Part of it is a sad, but very familiar fear. As a mother of children of color (in our case, Black) with various disabilities, I am unfortunately well-versed in the various ways that my children’s appearance, mannerism, body movements, etc. increases the likelihood that they will be misperceived by others. I recognize that due to factors such as racism and ableism, my children are more likely to be viewed as a threat than their White and/or non-disabled peers. My older sons both tower over me; my youngest child is now close to the height of my shoulder. All are dark-skinned Black boys with fairly athletic builds.

I am aware that no one is immune to being impacted by bigotry. Discrimination comes in all shades, affects multiple genders, is felt by people of various ages, etc. However, because of the reality of the specific place that I dwell in, I am accustomed to having slightly less fear at times for my youngest daughter than I do for my sons…in part because of skin tone. While my boys are of a hue similar to a rich cup of coffee without cream, her complexion is closer to caramel (though she’s still unmistakably Black).

My nephew P, though slightly darker than my daughter, is perceived by some to have a slightly  racially ambiguous appearance as a result of his Jamaican/Nigerian/South Asian heritage. (He’s obviously a person of color, though; there’s no doubt about that.) But despite P having a looser hair texture and lighter skin tone than my son has, it’s clear to me that my son has privilege in a way that P does not. That, for me, is a less familiar fear, but it is a fear nonetheless. If the world will potentially view my kind, loving Black disabled son poorly, how much worse might they view and try to treat my nephew?

My son might be a dark-skinned Autistic Black boy, but because he frequently communicates by speaking, he is regarded differently than his nonspeaking lighter-skinned Autistic cousin. As more “advanced.” As “higher functioning.” Even though one’s ability to speak or not speak is NOT an accurate measure of how “high” or “low” a person’s so-called functioning is, and even though people aren’t grades…we’re people, and shouldn’t be categorized in such a hierarchical manner anyway.

Two precious boys. They share (some of) the same DNA. They share the same last name. They likely share the same neurology (though one has yet to have it as an “official” diagnosis on paper.) So many things are the same about them, but there is a key, unmistakable difference. One that is unfair and yet undeniable.  Though they will likely both face racism and ableism in their lives, because he is mostly nonspeaking, P has to contend with a different level of ableism than my baby boy does.

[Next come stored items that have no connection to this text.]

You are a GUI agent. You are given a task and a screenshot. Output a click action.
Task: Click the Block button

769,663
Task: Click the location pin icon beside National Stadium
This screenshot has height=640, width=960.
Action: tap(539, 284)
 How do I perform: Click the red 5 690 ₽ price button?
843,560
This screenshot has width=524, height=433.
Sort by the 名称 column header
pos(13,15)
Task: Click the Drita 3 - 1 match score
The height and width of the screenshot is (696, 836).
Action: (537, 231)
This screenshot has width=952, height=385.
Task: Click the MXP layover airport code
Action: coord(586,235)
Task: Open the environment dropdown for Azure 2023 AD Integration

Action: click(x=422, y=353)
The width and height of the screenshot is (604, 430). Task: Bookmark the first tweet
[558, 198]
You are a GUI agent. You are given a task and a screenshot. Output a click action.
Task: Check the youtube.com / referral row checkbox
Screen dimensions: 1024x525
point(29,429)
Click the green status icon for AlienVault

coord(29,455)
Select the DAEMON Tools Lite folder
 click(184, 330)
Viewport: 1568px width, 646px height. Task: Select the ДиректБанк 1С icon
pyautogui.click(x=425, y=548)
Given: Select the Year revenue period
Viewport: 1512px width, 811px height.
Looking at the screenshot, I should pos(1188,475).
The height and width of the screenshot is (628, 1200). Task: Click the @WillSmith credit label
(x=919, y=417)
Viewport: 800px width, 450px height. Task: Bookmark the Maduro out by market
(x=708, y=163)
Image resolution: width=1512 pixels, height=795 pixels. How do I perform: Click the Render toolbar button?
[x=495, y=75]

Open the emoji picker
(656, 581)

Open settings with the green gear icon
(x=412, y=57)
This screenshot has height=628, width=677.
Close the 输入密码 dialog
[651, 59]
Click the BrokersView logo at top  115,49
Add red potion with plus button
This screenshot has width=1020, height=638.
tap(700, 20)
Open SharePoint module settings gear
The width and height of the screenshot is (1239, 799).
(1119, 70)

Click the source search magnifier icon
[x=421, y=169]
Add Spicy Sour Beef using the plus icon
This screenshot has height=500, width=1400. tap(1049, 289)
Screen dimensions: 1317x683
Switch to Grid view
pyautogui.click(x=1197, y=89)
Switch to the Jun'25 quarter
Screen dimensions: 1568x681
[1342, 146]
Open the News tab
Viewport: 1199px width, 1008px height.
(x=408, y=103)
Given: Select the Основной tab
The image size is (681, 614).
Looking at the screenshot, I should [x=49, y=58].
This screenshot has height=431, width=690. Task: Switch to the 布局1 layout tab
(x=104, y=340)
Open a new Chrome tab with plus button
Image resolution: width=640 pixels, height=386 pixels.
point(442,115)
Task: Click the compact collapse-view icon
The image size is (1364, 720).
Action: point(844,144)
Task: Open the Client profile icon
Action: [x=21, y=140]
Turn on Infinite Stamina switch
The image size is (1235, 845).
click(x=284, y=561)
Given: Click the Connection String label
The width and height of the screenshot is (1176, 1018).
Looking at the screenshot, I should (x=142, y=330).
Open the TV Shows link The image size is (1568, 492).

Because at the end of the day, we might be in 2019, but there are people out there that still have the inaccurate belief/vicious, hateful LIE that nonspeaking = nonthinking and maybe even nonhuman.

But they’re wrong.

P is a blessing. If he never utters another word aloud, he still communicates every single day. There is more than one way to express oneself; speaking isn’t the “be all” and “end all” standard we must all adhere to.

I refuse to let anyone pathologize the way my nephew communicates.

Because, P, you’re amazing.

Just the way you are.

Happy birthday, sweetie. Auntie loves you.